=== Data supplied ===
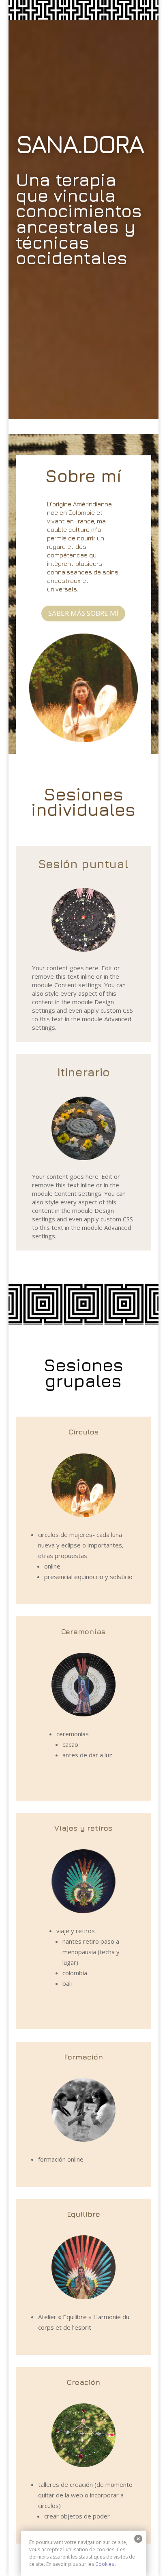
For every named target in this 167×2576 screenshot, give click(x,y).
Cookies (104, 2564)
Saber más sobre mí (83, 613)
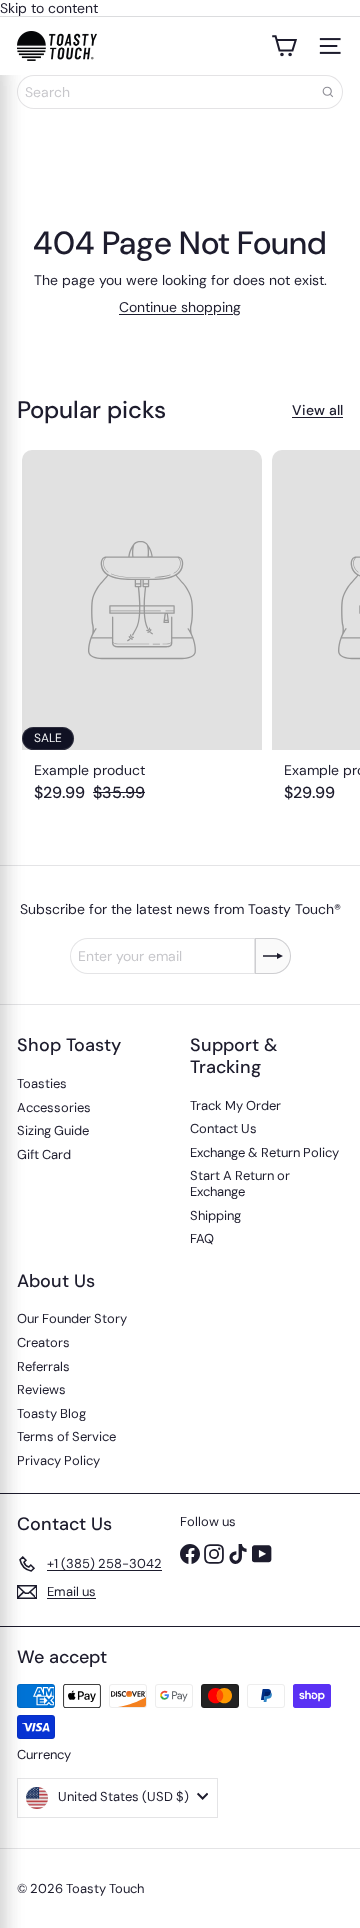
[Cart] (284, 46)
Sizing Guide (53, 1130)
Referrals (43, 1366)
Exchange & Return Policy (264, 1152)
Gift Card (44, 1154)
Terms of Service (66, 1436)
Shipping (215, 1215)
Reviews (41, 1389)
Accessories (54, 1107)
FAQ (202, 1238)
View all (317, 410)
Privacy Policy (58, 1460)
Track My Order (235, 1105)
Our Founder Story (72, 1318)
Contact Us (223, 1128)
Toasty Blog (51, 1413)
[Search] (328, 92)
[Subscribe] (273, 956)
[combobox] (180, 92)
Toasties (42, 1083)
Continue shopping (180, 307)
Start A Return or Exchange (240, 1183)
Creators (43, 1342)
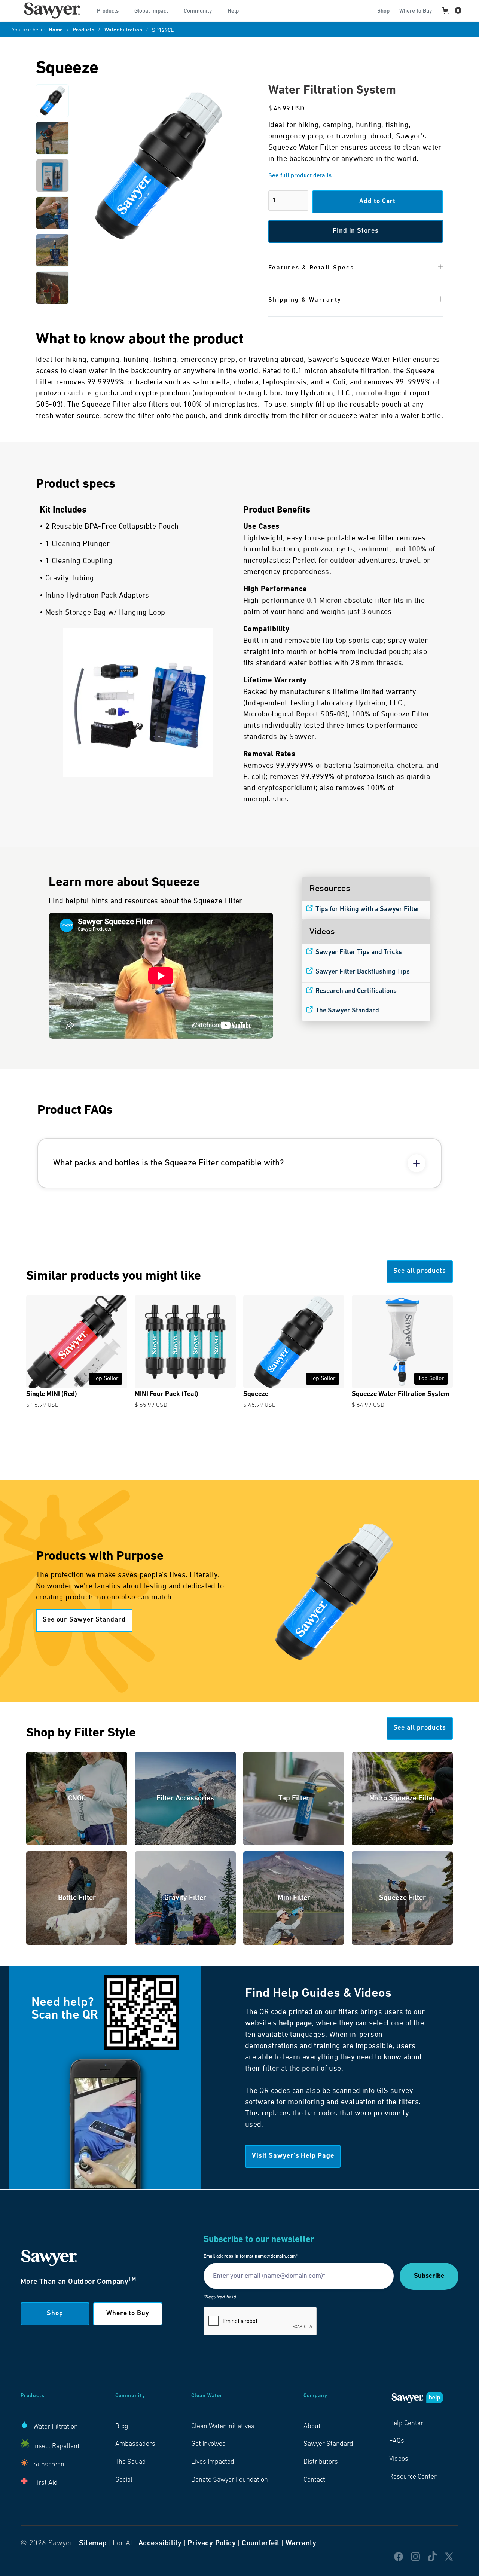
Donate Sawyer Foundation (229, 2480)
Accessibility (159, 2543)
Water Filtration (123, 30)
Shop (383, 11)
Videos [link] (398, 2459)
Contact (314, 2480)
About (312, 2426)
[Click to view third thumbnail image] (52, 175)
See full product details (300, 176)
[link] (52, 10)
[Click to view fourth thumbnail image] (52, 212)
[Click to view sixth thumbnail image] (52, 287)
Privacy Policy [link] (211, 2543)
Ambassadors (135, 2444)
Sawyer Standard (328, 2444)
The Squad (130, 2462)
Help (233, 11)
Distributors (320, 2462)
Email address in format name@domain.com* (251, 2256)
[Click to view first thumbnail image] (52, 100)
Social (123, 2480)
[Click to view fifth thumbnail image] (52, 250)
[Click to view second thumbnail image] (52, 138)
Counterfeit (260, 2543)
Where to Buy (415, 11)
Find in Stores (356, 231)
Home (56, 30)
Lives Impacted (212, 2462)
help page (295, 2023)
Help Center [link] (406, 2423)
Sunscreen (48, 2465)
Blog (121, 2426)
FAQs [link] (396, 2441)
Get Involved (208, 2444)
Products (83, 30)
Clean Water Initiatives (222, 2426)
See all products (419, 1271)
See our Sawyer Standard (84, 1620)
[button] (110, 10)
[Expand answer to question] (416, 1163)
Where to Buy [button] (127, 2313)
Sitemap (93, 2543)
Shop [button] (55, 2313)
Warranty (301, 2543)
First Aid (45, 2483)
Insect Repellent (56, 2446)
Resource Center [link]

=== Exercise prompt ===
What belongs in the answer is each line above from the line with "View all (317, 410)" to the line with "Accessibility (159, 2543)", inclusive, reproduced exactly and free of pictures.

=== Response below ===
View all (317, 410)
Privacy Policy (58, 1460)
Track My Order (235, 1105)
Our Founder Story (72, 1318)
Contact Us (223, 1128)
Toasty Blog (51, 1413)
[Search] (328, 92)
[Subscribe] (273, 956)
[combobox] (180, 92)
Toasties (42, 1083)
Continue shopping (180, 307)
Start A Return or Exchange (240, 1183)
Creators (43, 1342)
Donate Sawyer Foundation (229, 2480)
Accessibility (159, 2543)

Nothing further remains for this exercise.